▶ _Directive_
Copy each of the lines below without changing anything.

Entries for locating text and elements
_ _ _ _
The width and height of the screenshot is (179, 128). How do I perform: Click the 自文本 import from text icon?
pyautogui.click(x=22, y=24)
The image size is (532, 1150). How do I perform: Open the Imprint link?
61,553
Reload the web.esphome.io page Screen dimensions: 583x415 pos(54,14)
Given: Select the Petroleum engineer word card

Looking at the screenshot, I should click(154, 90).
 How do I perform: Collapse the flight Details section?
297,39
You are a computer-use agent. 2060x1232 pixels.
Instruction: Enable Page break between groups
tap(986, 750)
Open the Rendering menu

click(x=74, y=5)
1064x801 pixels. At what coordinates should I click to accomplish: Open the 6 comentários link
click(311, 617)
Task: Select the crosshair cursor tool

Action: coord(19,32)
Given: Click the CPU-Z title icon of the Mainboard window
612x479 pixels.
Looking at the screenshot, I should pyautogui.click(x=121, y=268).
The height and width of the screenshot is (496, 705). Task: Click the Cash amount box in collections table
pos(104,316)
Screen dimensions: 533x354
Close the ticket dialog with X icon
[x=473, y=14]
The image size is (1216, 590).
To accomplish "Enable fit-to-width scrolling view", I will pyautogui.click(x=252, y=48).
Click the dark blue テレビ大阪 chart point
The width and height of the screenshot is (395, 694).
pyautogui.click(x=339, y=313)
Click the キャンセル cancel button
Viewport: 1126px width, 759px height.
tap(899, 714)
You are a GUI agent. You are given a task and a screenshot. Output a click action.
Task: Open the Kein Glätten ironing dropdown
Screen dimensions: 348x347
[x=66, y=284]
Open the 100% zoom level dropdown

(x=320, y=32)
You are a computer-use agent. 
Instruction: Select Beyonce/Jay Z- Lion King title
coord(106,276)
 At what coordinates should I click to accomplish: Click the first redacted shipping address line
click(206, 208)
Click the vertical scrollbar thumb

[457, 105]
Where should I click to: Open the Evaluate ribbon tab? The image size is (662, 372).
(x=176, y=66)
_ _ _ _
▶ _Solution to this task_
The width and height of the screenshot is (179, 128). How do I perform: Click the 自文本 import from text icon?
pyautogui.click(x=22, y=24)
The image size is (532, 1150). How do I perform: Open the Imprint link?
61,553
Reload the web.esphome.io page Screen dimensions: 583x415 pos(54,14)
Given: Select the Petroleum engineer word card

Looking at the screenshot, I should click(154, 90).
 How do I perform: Collapse the flight Details section?
297,39
You are a computer-use agent. 2060x1232 pixels.
Instruction: Enable Page break between groups
tap(986, 750)
Open the Rendering menu

click(x=74, y=5)
1064x801 pixels. At what coordinates should I click to accomplish: Open the 6 comentários link
click(311, 617)
Task: Select the crosshair cursor tool

Action: coord(19,32)
Given: Click the CPU-Z title icon of the Mainboard window
612x479 pixels.
Looking at the screenshot, I should pyautogui.click(x=121, y=268).
The height and width of the screenshot is (496, 705). Task: Click the Cash amount box in collections table
pos(104,316)
Screen dimensions: 533x354
Close the ticket dialog with X icon
[x=473, y=14]
The image size is (1216, 590).
To accomplish "Enable fit-to-width scrolling view", I will pyautogui.click(x=252, y=48).
Click the dark blue テレビ大阪 chart point
The width and height of the screenshot is (395, 694).
pyautogui.click(x=339, y=313)
Click the キャンセル cancel button
Viewport: 1126px width, 759px height.
tap(899, 714)
You are a GUI agent. You are given a task and a screenshot. Output a click action.
Task: Open the Kein Glätten ironing dropdown
Screen dimensions: 348x347
[x=66, y=284]
Open the 100% zoom level dropdown

(x=320, y=32)
You are a computer-use agent. 
Instruction: Select Beyonce/Jay Z- Lion King title
coord(106,276)
 At what coordinates should I click to accomplish: Click the first redacted shipping address line
click(206, 208)
Click the vertical scrollbar thumb

[457, 105]
Where should I click to: Open the Evaluate ribbon tab? The image size is (662, 372).
(x=176, y=66)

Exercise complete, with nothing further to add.